_ABOUT THIS TASK:_ In the entries below, find the line containing "STYLE + DESIGN (495, 9)" and the line containing "ATLASES (216, 1829)". Copy those two lines and everything between them exactly, and only that.

_RECORDS FOR PROCESSING:_
---*---

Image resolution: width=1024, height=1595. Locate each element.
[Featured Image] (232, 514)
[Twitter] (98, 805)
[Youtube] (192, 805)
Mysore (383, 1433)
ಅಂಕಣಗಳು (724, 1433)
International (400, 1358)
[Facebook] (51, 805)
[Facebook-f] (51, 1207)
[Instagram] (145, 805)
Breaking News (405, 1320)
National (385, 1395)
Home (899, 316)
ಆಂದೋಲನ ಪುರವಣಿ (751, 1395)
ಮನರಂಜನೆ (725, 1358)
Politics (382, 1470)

---*---

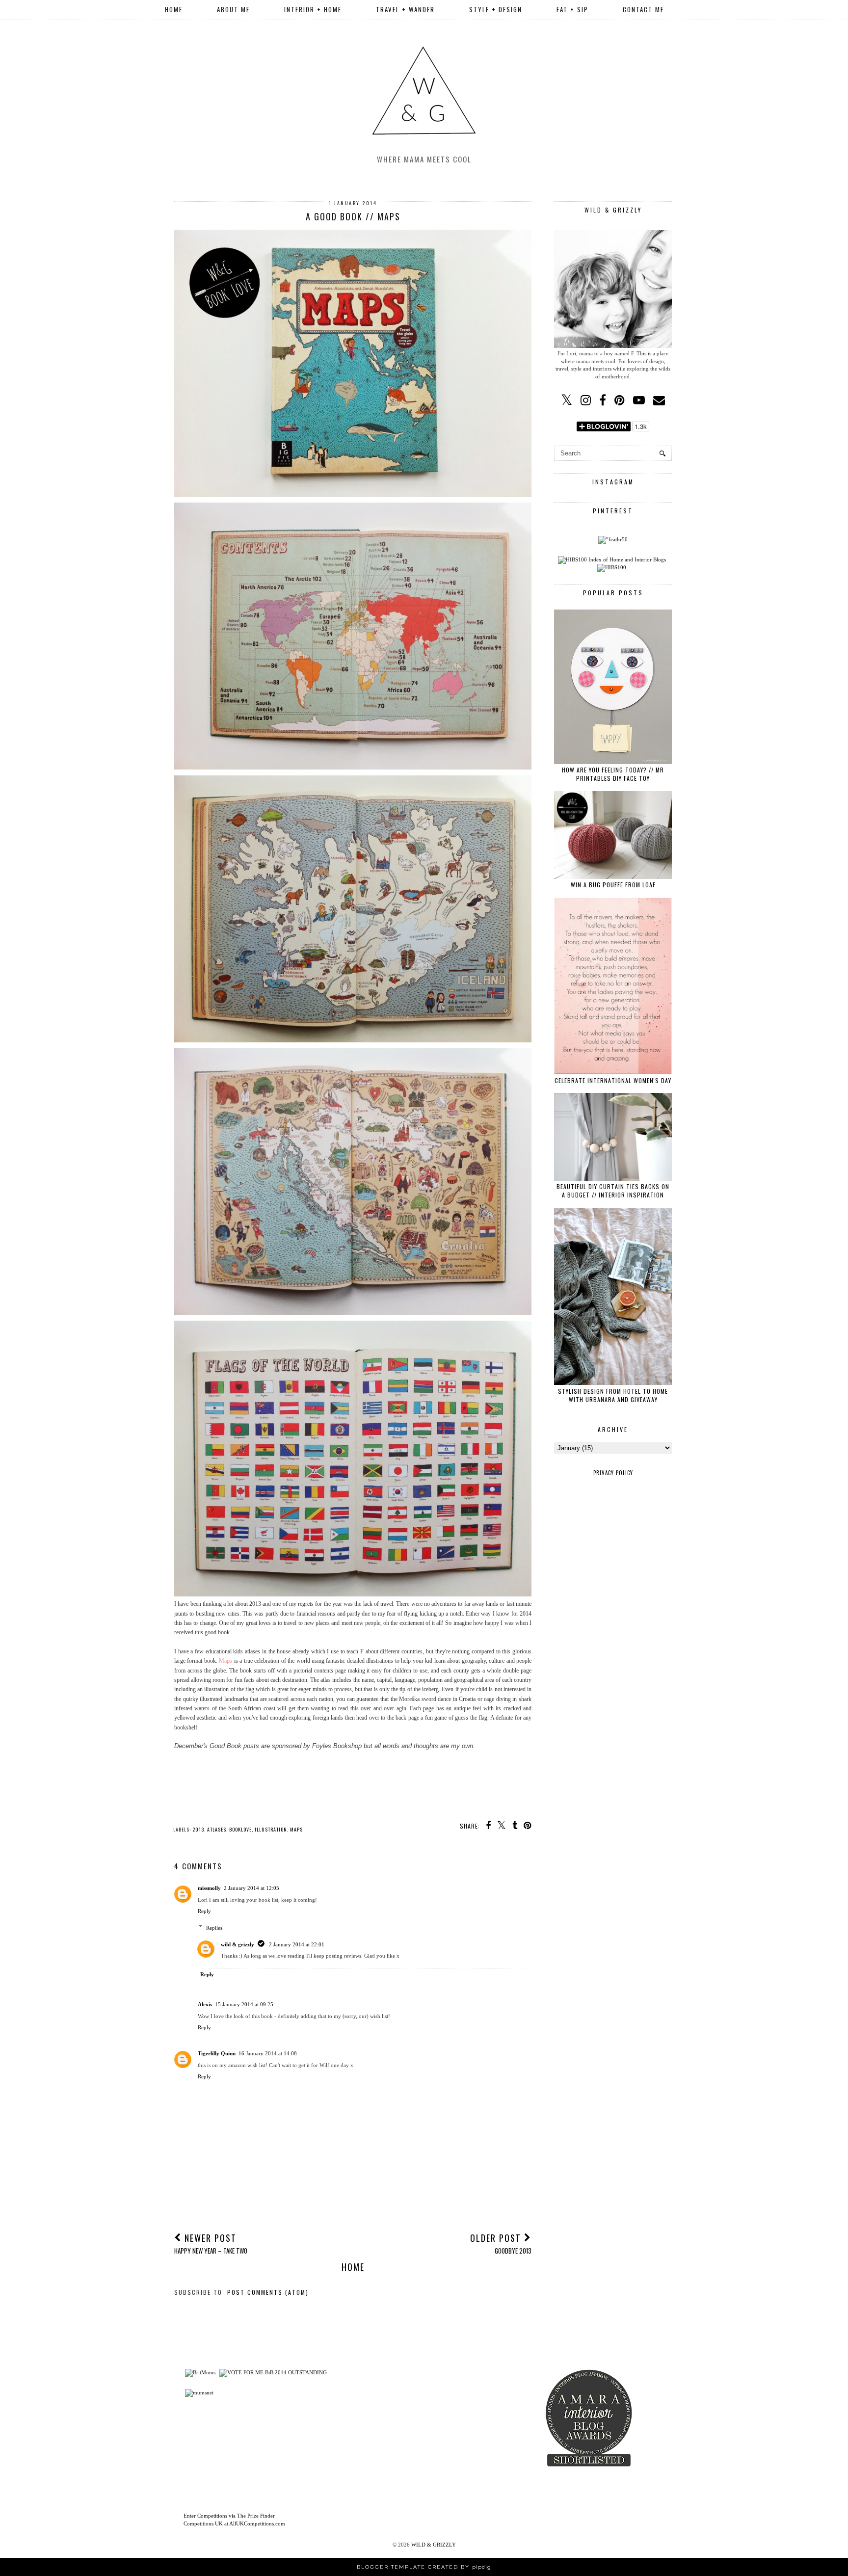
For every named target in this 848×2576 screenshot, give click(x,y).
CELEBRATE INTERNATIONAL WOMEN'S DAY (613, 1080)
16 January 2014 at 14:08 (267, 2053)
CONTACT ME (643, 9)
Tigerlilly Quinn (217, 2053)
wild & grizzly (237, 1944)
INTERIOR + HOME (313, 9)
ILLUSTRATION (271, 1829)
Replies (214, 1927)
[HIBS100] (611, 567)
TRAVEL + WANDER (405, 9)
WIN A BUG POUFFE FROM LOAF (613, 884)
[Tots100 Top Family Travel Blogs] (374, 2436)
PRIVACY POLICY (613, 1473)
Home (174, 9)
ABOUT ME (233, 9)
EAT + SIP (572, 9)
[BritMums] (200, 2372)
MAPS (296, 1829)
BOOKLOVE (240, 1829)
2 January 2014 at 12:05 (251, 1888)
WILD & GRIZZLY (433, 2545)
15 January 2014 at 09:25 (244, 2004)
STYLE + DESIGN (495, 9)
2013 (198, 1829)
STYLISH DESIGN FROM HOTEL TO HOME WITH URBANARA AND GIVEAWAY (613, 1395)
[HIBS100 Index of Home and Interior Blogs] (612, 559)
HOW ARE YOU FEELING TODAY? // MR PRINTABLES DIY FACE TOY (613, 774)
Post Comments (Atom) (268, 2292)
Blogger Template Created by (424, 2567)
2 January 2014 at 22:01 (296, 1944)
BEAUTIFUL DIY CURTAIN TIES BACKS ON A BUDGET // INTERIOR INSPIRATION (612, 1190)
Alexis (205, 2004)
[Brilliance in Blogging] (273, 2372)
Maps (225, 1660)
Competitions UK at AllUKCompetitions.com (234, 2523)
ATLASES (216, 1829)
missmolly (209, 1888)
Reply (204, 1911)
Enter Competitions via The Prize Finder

---*---

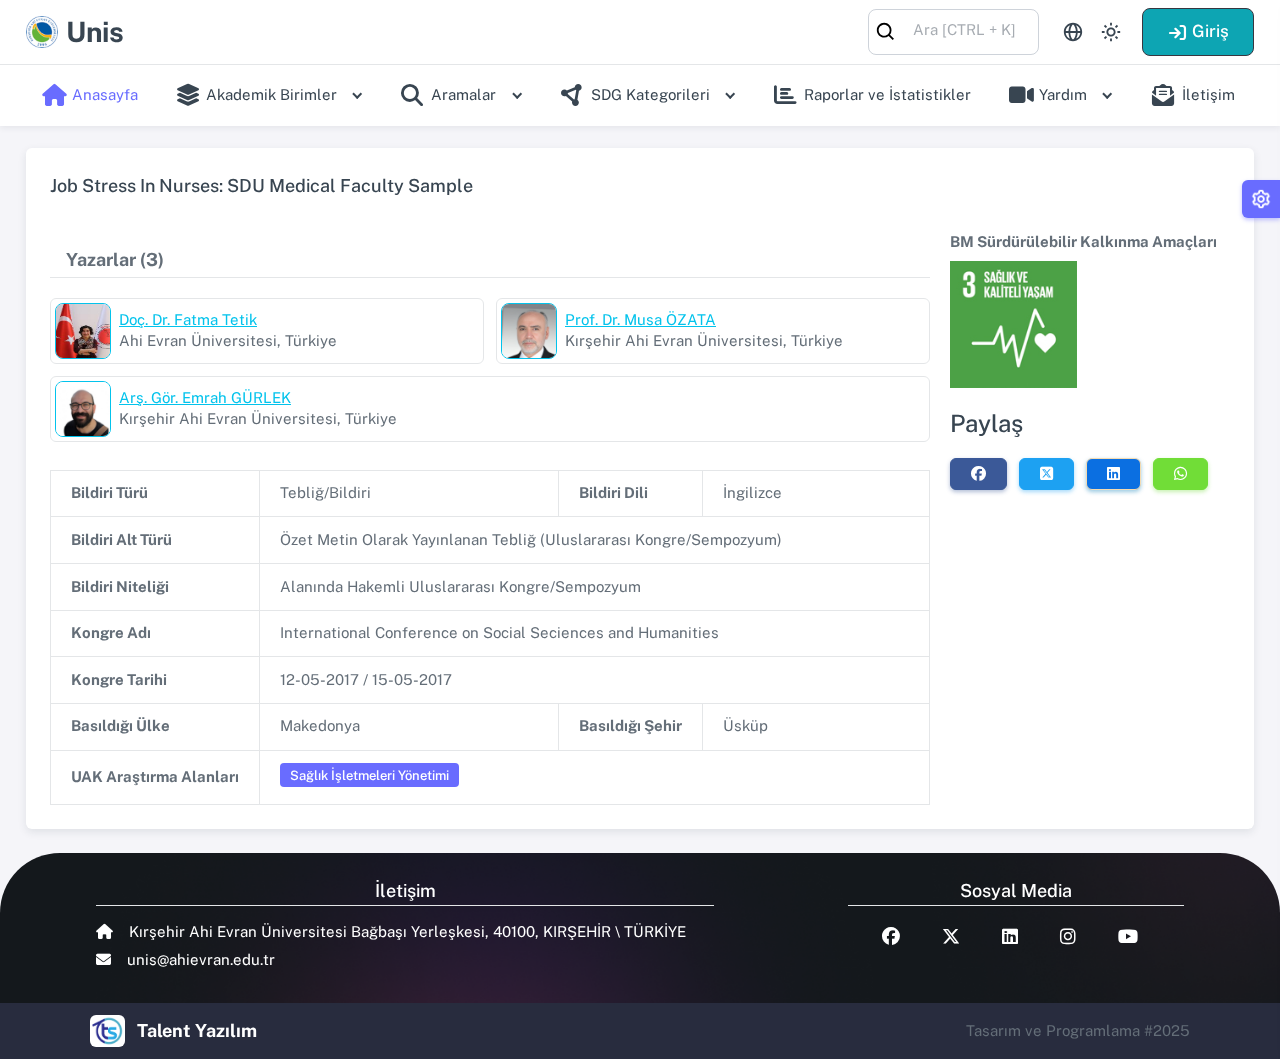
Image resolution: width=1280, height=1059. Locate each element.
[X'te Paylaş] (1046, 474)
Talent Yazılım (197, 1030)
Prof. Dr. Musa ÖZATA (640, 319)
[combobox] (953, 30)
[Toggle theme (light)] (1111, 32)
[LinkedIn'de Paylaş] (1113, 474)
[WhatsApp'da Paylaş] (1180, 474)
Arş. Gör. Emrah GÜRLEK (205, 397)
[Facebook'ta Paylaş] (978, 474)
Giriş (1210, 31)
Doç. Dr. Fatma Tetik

---*---

_WRITTEN SOLUTION:_
STYLE + DESIGN (495, 9)
2013 (198, 1829)
STYLISH DESIGN FROM HOTEL TO HOME WITH URBANARA AND GIVEAWAY (613, 1395)
[HIBS100 Index of Home and Interior Blogs] (612, 559)
HOW ARE YOU FEELING TODAY? // MR PRINTABLES DIY FACE TOY (613, 774)
Post Comments (Atom) (268, 2292)
Blogger Template Created by (424, 2567)
2 January 2014 at 22:01 (296, 1944)
BEAUTIFUL DIY CURTAIN TIES BACKS ON A BUDGET // INTERIOR INSPIRATION (612, 1190)
Alexis (205, 2004)
[Brilliance in Blogging] (273, 2372)
Maps (225, 1660)
Competitions UK at AllUKCompetitions.com (234, 2523)
ATLASES (216, 1829)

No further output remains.